Listed entries section start
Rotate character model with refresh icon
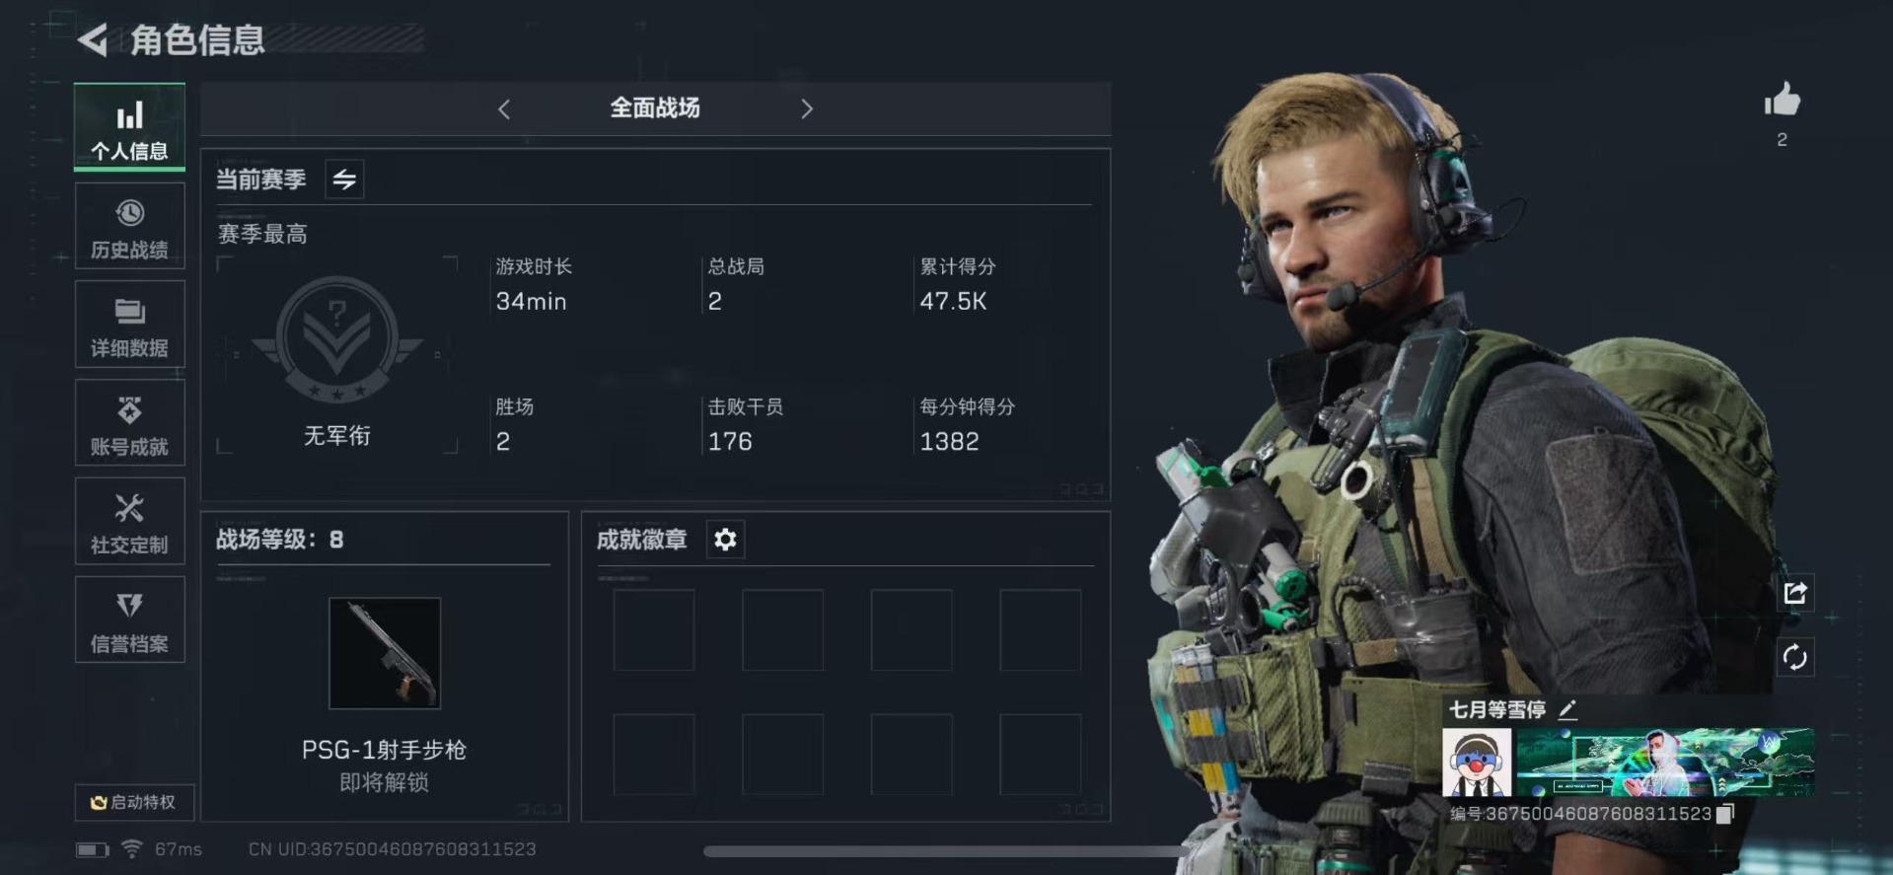tap(1794, 657)
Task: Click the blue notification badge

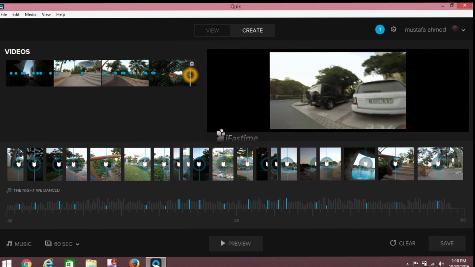Action: point(380,30)
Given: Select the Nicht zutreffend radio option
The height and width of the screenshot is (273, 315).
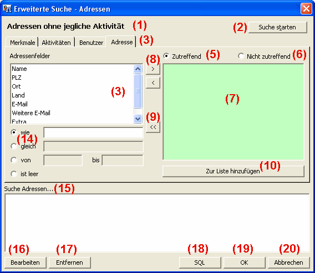Looking at the screenshot, I should [x=241, y=56].
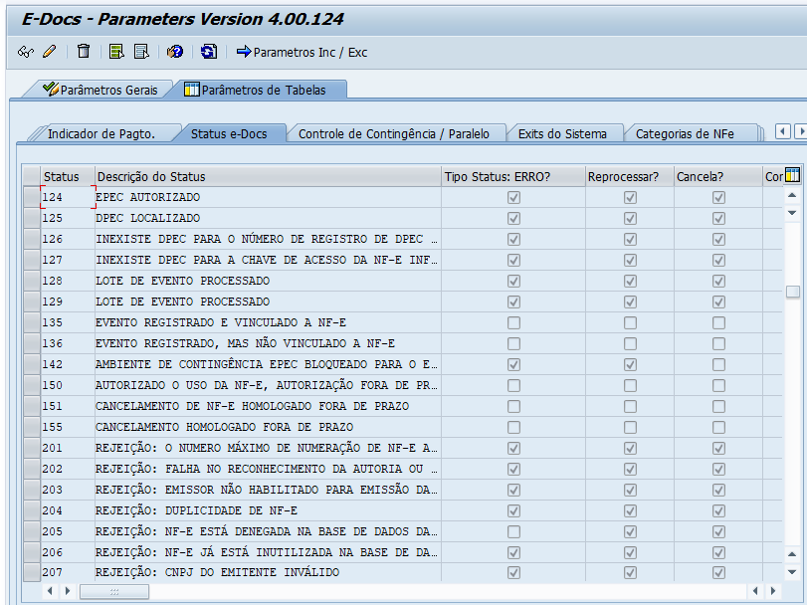Click Parametros Inc / Exc button
The image size is (807, 605).
coord(302,52)
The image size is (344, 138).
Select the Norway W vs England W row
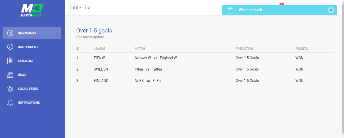pos(203,58)
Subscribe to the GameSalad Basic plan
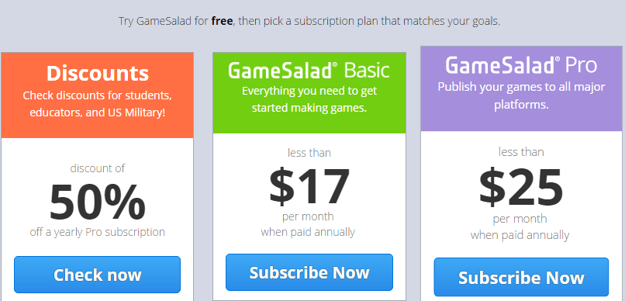 pos(309,272)
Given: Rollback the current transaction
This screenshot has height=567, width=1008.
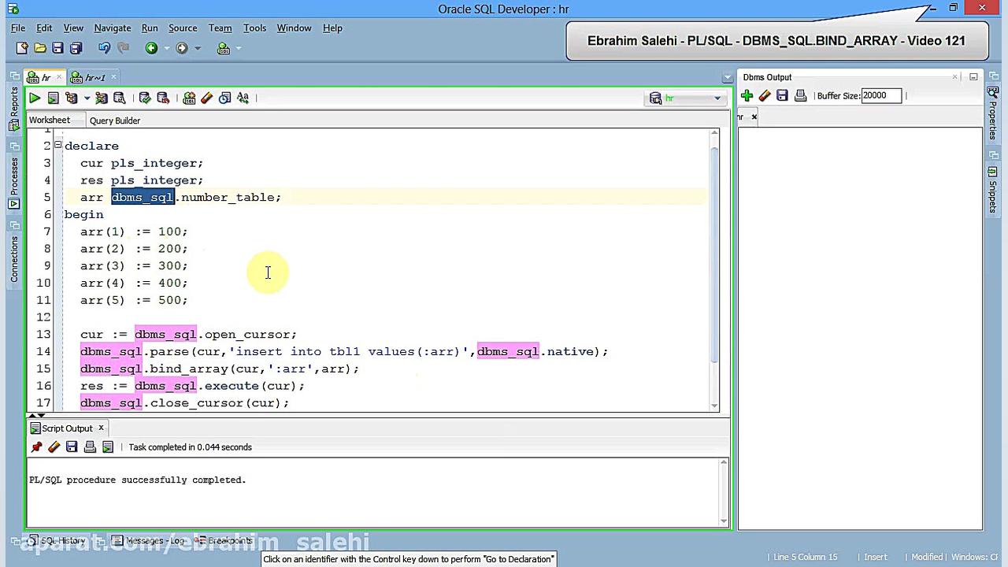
Listed entries section end
• _Exercise description_: Look above for the line containing "The image size is (344, 138)."; output that line and all lines after it through the last one exactly, without the pictures.

• _Solution to the problem_:
The image size is (344, 138).
Select the Norway W vs England W row
pos(203,58)
Subscribe to the GameSalad Basic plan
 pos(309,272)
Given: Rollback the current transaction
This screenshot has height=567, width=1008.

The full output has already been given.